### [ABOUT THIS EXERCISE]
Transcribe, word for word and without additions, each line below from the one containing "Insurance (155, 2470)" through the one containing "[rizzoli-ischia-9] (104, 1754)", both ends included.

(Saved entries)

-----

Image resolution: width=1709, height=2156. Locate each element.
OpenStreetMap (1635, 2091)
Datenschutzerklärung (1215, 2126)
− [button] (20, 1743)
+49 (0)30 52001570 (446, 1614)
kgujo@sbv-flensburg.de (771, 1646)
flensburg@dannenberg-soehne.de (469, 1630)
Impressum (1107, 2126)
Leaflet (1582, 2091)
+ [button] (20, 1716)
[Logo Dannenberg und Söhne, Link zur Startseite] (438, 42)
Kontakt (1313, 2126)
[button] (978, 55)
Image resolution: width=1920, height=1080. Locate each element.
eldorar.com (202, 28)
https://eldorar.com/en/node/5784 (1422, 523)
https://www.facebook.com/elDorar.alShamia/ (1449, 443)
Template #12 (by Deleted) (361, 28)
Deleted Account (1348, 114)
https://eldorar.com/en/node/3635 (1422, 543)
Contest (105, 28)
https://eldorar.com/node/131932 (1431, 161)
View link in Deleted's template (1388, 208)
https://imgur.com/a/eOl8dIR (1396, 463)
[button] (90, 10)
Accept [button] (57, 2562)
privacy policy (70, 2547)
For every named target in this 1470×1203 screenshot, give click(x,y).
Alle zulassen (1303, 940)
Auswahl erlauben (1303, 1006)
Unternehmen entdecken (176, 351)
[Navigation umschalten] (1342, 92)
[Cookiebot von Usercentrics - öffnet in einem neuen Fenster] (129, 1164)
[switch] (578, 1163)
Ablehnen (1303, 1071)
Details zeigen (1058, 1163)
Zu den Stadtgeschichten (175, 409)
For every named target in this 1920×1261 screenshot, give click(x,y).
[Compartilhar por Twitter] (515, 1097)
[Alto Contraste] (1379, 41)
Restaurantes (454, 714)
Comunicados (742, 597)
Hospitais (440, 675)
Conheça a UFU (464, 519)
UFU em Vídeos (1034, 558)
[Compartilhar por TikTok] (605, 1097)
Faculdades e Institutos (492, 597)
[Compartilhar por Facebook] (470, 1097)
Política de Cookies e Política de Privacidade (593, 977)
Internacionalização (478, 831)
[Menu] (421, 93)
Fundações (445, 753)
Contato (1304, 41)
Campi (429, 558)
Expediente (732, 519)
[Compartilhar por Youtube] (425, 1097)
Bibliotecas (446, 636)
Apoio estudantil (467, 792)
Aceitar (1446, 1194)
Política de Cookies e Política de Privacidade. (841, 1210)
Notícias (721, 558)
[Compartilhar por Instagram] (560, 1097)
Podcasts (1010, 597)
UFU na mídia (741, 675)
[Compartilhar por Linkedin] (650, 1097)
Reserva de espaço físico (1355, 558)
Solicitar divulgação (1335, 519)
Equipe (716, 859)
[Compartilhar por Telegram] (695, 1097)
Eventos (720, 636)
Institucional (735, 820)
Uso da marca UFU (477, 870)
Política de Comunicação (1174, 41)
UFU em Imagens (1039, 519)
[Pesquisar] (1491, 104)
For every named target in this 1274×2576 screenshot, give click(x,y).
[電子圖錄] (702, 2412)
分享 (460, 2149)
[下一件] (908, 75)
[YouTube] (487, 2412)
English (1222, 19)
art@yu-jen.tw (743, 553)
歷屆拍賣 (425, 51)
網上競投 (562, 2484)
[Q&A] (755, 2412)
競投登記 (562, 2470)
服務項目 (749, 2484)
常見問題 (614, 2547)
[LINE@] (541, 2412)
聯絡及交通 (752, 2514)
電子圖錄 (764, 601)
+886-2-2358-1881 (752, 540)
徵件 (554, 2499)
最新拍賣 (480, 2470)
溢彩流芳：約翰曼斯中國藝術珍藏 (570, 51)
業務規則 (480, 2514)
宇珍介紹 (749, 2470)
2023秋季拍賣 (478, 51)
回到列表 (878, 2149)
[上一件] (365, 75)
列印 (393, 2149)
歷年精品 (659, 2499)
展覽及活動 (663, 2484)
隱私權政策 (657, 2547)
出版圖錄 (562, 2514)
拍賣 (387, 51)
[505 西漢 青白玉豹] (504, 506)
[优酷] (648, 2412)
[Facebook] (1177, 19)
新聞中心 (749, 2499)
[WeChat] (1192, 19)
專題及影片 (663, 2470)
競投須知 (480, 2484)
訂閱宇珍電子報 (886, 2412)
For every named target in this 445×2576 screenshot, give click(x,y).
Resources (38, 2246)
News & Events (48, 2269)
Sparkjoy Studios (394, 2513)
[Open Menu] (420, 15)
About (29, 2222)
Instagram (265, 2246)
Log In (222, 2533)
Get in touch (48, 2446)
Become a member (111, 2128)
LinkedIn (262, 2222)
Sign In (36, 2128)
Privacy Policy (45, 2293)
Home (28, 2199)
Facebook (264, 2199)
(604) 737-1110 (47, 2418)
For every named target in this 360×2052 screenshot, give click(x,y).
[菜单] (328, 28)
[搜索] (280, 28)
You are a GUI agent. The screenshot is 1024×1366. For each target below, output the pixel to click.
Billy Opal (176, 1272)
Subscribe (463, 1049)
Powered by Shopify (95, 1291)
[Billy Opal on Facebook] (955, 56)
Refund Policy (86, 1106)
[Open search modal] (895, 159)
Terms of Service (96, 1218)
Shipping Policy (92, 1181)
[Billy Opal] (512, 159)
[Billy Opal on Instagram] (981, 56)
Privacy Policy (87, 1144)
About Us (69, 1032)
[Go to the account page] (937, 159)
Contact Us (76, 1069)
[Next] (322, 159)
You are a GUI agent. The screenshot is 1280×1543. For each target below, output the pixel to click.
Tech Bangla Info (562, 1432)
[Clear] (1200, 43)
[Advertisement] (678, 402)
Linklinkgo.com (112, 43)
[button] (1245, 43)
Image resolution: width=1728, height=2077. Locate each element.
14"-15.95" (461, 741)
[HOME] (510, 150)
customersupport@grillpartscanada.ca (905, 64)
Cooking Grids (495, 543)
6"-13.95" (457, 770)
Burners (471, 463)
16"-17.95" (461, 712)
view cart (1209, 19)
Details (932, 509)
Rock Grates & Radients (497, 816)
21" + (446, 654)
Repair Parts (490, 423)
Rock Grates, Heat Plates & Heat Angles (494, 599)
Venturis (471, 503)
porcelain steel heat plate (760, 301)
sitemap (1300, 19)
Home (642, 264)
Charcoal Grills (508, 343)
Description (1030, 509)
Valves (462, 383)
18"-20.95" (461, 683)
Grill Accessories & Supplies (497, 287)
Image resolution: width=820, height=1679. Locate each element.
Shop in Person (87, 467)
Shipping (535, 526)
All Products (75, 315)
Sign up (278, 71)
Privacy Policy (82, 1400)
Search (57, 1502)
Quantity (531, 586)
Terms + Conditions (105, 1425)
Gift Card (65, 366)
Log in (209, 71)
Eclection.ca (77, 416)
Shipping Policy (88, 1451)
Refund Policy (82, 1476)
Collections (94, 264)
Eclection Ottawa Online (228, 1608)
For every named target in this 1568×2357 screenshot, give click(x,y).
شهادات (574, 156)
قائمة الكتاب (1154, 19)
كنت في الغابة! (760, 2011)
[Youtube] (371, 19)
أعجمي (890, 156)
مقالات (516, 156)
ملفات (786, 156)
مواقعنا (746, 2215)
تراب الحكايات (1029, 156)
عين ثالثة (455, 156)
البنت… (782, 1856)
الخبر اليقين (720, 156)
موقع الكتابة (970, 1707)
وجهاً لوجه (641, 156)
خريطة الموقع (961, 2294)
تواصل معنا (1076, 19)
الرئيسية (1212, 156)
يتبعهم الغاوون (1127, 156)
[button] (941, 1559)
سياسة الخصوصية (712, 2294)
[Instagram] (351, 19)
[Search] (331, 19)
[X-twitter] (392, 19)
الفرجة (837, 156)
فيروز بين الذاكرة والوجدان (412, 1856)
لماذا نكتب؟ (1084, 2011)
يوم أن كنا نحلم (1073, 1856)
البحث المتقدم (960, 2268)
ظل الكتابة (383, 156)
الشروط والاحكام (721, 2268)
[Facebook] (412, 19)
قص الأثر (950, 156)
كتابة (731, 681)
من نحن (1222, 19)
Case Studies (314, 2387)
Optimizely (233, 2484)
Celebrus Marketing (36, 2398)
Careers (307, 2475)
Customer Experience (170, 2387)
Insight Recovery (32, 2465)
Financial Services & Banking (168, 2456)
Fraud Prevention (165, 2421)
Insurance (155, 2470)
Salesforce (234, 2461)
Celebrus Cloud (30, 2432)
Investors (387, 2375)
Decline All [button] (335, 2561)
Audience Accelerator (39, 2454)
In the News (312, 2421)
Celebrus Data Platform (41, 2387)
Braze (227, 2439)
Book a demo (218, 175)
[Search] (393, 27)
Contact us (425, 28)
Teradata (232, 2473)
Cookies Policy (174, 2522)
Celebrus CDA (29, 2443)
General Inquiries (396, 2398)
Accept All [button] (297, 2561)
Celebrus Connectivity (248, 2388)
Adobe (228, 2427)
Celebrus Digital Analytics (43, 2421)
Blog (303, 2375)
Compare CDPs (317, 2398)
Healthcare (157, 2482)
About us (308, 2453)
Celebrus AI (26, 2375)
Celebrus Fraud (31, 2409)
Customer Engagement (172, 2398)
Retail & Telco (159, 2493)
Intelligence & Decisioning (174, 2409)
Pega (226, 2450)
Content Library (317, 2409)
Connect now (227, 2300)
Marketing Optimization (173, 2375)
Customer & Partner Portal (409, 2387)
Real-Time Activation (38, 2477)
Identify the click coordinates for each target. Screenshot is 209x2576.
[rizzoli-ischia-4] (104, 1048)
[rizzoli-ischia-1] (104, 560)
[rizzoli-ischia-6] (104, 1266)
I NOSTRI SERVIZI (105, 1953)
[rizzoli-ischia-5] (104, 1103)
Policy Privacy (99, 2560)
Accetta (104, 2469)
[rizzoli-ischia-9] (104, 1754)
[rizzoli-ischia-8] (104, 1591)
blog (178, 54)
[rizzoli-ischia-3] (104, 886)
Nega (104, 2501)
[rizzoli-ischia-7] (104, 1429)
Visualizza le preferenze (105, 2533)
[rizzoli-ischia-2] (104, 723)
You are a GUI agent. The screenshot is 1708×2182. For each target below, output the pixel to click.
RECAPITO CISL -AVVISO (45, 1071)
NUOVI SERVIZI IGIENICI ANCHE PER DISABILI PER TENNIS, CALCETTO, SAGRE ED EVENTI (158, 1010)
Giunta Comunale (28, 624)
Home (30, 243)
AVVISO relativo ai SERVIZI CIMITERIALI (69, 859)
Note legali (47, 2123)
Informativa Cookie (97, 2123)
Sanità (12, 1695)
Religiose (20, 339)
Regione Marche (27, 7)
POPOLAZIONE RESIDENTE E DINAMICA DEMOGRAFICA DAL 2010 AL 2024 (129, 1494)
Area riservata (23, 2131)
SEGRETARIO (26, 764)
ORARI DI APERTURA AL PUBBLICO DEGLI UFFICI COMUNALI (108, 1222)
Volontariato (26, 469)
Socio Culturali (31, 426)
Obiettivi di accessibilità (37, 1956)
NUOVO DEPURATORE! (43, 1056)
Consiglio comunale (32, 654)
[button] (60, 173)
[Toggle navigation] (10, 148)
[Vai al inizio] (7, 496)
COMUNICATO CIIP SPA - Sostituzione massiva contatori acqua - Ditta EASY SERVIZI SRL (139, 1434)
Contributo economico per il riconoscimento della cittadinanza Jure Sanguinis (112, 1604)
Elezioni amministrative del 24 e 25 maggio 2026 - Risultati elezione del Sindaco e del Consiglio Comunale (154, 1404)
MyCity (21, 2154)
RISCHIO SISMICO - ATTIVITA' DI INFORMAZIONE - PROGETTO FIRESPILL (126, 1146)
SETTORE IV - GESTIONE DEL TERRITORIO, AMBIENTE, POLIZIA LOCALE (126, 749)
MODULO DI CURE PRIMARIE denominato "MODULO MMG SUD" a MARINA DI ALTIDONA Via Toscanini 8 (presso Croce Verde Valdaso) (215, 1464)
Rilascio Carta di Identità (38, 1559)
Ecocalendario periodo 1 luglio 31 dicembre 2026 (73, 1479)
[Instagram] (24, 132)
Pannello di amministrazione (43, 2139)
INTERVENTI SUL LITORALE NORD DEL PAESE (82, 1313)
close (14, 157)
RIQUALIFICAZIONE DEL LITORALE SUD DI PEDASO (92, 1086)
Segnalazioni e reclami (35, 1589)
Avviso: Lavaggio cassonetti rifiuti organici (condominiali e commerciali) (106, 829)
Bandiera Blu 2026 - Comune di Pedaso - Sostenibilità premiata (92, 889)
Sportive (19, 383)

-----

### [RESPONSE]
Insurance (155, 2470)
Salesforce (234, 2461)
Celebrus Cloud (30, 2432)
Investors (387, 2375)
Decline All [button] (335, 2561)
Audience Accelerator (39, 2454)
In the News (312, 2421)
Celebrus Data Platform (41, 2387)
Braze (227, 2439)
Book a demo (218, 175)
[Search] (393, 27)
Contact us (425, 28)
Teradata (232, 2473)
Cookies Policy (174, 2522)
Celebrus CDA (29, 2443)
General Inquiries (396, 2398)
Accept All [button] (297, 2561)
Celebrus Connectivity (248, 2388)
Adobe (228, 2427)
Celebrus Digital Analytics (43, 2421)
Blog (303, 2375)
Compare CDPs (317, 2398)
Healthcare (157, 2482)
About us (308, 2453)
Celebrus AI (26, 2375)
Celebrus Fraud (31, 2409)
Customer Engagement (172, 2398)
Retail & Telco (159, 2493)
Intelligence & Decisioning (174, 2409)
Pega (226, 2450)
Content Library (317, 2409)
Connect now (227, 2300)
Marketing Optimization (173, 2375)
Customer & Partner Portal (409, 2387)
Real-Time Activation (38, 2477)
Identify the click coordinates for each target. Screenshot is 209x2576.
[rizzoli-ischia-4] (104, 1048)
[rizzoli-ischia-1] (104, 560)
[rizzoli-ischia-6] (104, 1266)
I NOSTRI SERVIZI (105, 1953)
[rizzoli-ischia-5] (104, 1103)
Policy Privacy (99, 2560)
Accetta (104, 2469)
[rizzoli-ischia-9] (104, 1754)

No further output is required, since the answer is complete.